EXERCISE OBJECTIVE:
Give again the lines from the line with "You are a computer-use agent." to the last line of the records, exactly and in full. Do not carry over any pictures.

SOURCE INFORMATION:
● ● ●

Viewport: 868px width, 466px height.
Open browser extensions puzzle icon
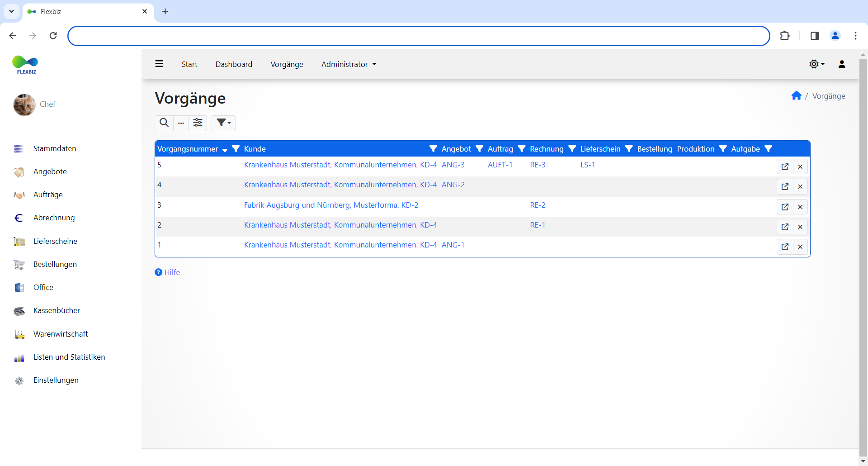point(785,36)
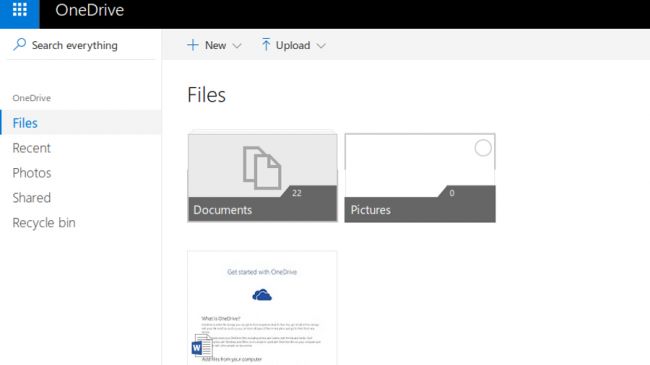The image size is (650, 365).
Task: Click the search magnifier icon
Action: [x=19, y=44]

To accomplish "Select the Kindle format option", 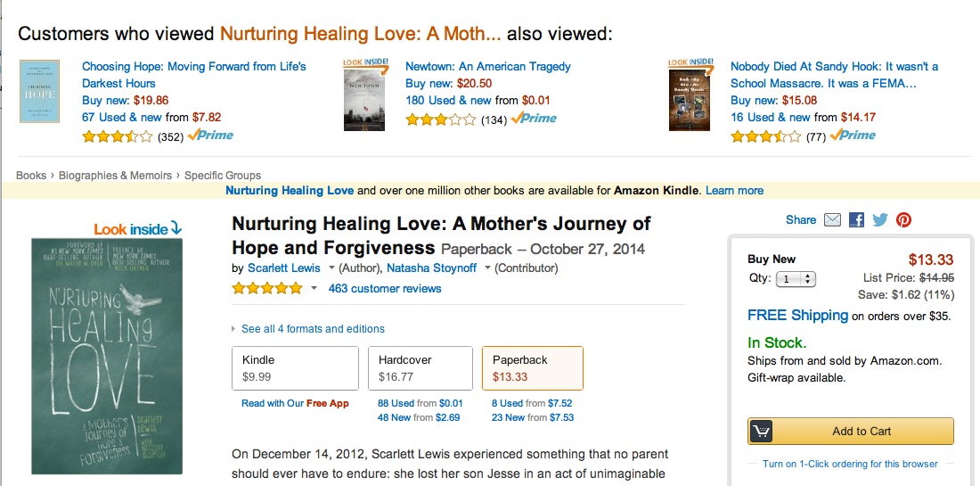I will [295, 367].
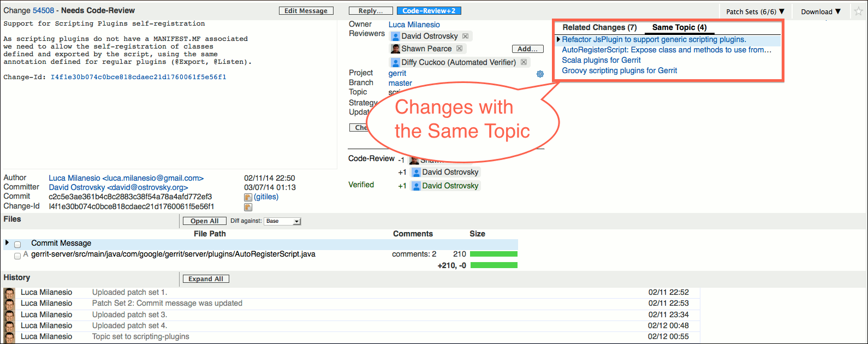This screenshot has width=868, height=344.
Task: Check the Commit Message file checkbox
Action: [x=17, y=244]
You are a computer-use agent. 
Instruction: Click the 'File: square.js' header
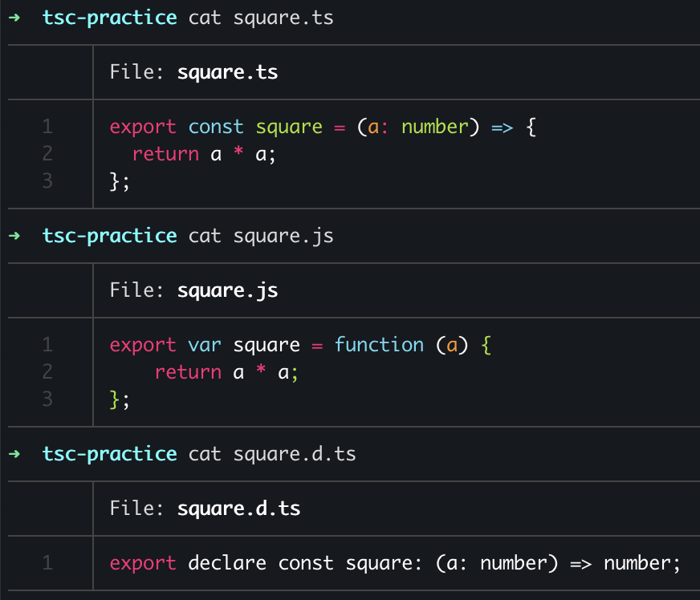[x=193, y=291]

● ● ●

EXERCISE SOLUTION:
You are a computer-use agent. 
Instruction: Click the 'File: square.js' header
[x=193, y=291]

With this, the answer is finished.